The keys to controlling and playing with power is knowing how your body transfers and redirects the force and energy relative to:

• The hardness and firmness of the surface you stand on
• Grounding your feet
• Hip rotation and follow through

Compare Force Transmission Between Hard & Soft Surfaces

The greatest amount of force an athlete can redirect – either into their own body motion such as sprinting or into object when striking a baseball or jaw of an opponent – occurs when the feet are grounded on a hard surface.

• When we push hard on the ground (or strike an object), the ground imparts an equal amount of force instantly back up through our skeleton.

• In sports, we transfer force ‘best’ – or most forcefully – when feet are grounded on a hard surface. This applies to pitching off the hard rubber on a mound, striking in boxing, hitting baseballs or golf balls, or stopping a running back cold stone still with a vicious tackle.

An unstable or squishy surface such as a bosu ball weakens the powerful jolt of a strong ‘push off’ because transfer of force is scattered throughout the ball in various directions rather than in the line you intend to direct the force. In short, the energy ‘spreads out’ within the system – not out of it.

• Performing on a hard solid surface is a must for transferring muscle power into motion in any sport.

There are two primary but polar opposite ways to direct energy out of your body:

1. Striking and Follow Through (to drive an object): The goal is to maximally drive an object or your body as fast and far as possible – when striking anything -e.g. the ground with feet when sprinting, a person, or an object like a golf ball.

2. Strike but Pull the Punch at the Point of Contact: Transfer energy into the object so it explodes within the object. The goal is not to drive it with a follow through – but to dissipate the energy within the object and destroy it explosively within.

Striking to drive an object: Demands following through with your motion, while timing rotating the hips as you firmly ground your back foot. Examples of athletes whose injuries prevented maximal striking power:

• Once Bo Jackson dislocated his femur/hip – he could no longer drive the ball. (Hitting a baseball)
• Same with Joe Mauer; in 2014 his left knee soreness and weak legs prevented him from grounded his back leg firmly and his hitting ability diminished.

Transfer energy into the object so it explodes within the object. Example:

• ‘Spider web’ a windshield or stop someone’s heart by pulling the punch.
• Special commentary by Bruce Lee.  Lee on how to cause energy to explode within an object.

COMPARE:  Good surface vs. bad surface for plyometrics. (first the bad in the video)

Questions:

1. Pushing off which one (squishy ball or ground) dissipates energy?
2. Which one allows you to maximize the force through your legs and skeletal system in order to generate more force and power into throwing a fastball?
3. What are the physical keys for the powerful 1-inch punch popularized by Bruce Lee?

Demonstration: Neural Recruitment vs Reps Exhaustion

Demonstration: Instant Strength Through Power of the Mind

Demonstration: Hand Clasp

Muscles create the greatest tension when they are half contracted. The demonstration in class makes understanding this graph easy.

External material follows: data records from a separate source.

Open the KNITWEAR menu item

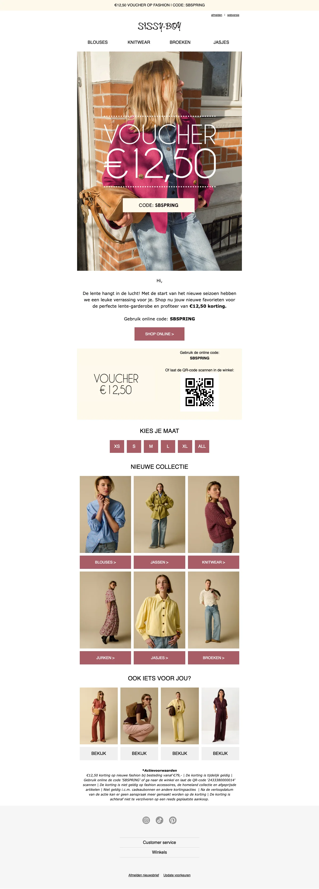139,42
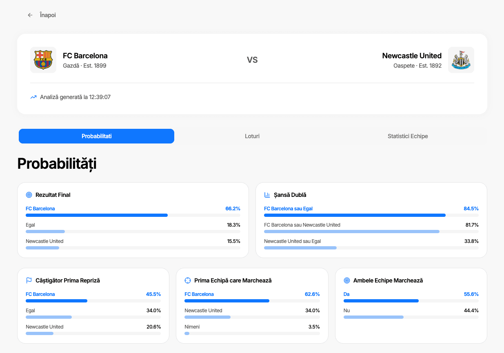Image resolution: width=504 pixels, height=353 pixels.
Task: Select the crosshair icon on Prima Echipă care Marchează
Action: (x=187, y=280)
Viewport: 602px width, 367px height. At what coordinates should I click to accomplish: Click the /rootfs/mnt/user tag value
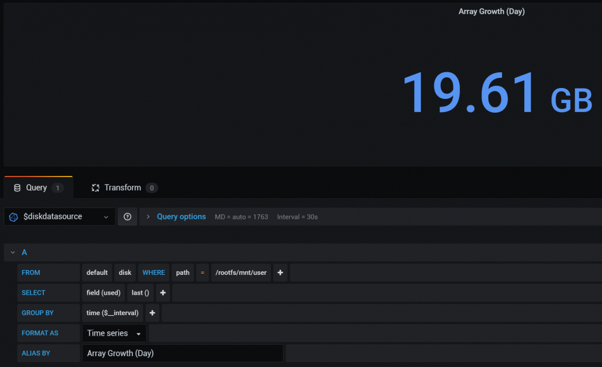click(241, 272)
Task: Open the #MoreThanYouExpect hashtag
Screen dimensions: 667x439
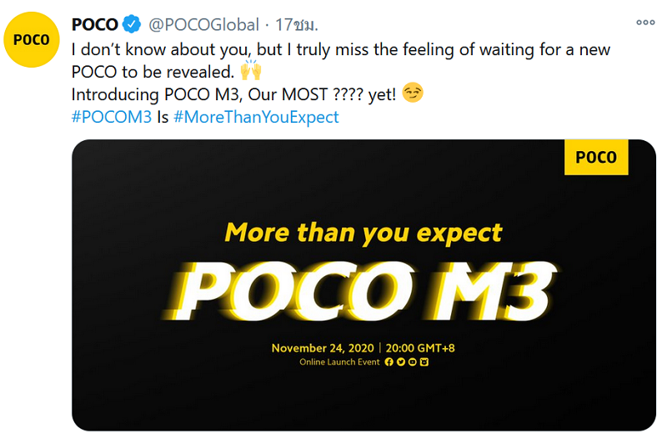Action: (x=257, y=117)
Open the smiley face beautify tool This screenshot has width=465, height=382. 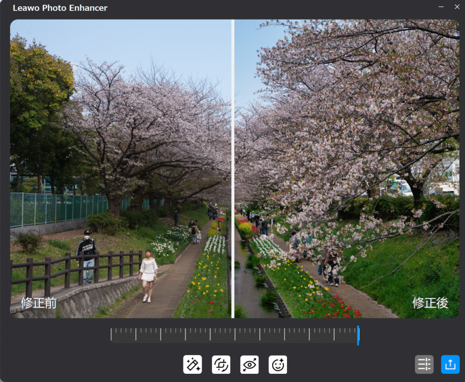click(x=278, y=364)
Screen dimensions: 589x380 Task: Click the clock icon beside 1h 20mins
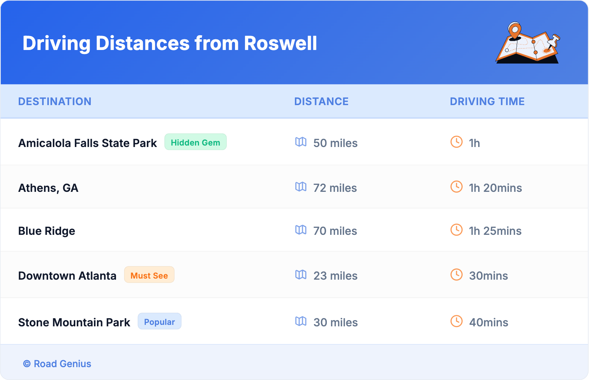[x=456, y=187]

• Fully extended or stretched muscles can’t generate high forces and neither can fully contracted muscles.
• Special video: excerpt from an ESPN 30×30:  In the Heads of Champion Olympic 100m sprinters.

Experiment in Fitness Lab

It is possible to gauge the level of tension – not just in muscles, but also tendons.

• In lab, each of you will experience feeling tension in a tendon.

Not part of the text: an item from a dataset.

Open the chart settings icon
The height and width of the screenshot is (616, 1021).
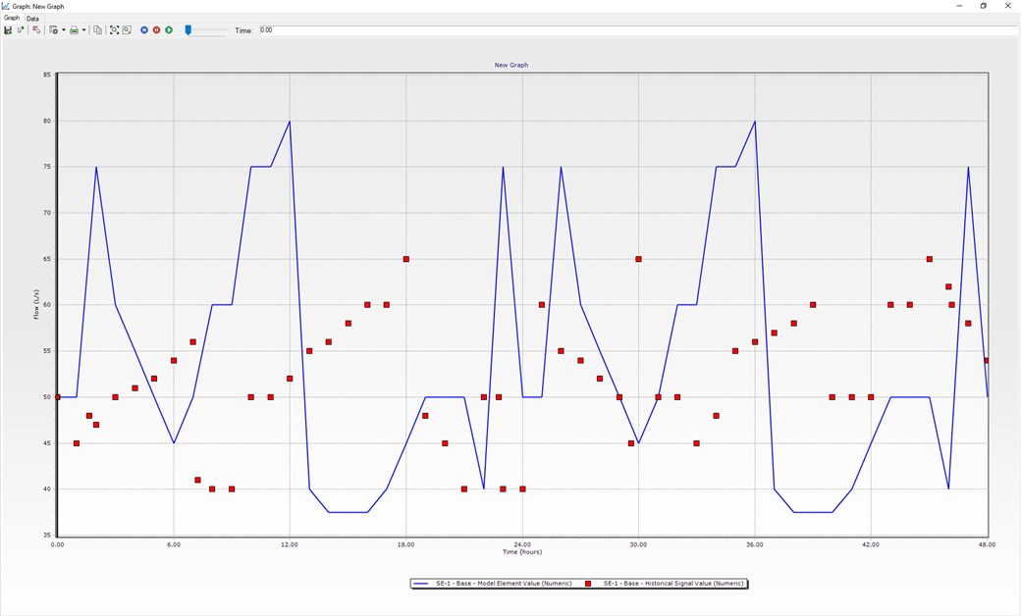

• Based on the technique I show you to feel a tendon, I will ask you to imagine dropping into the position quickly and then trying to instantly reverse direction – as in a plyometric. This is what your hamstrings experience when drop from a height into a squat position. This is why hamstrings often tear during sprinting. Just the thought of it is frightening.

Before doing exercises that require create ‘snap-like’ explosive power – it’s wise to learn how to feel tension in a tendon. This provides deep experiential insight into how muscles and tendons generate tension.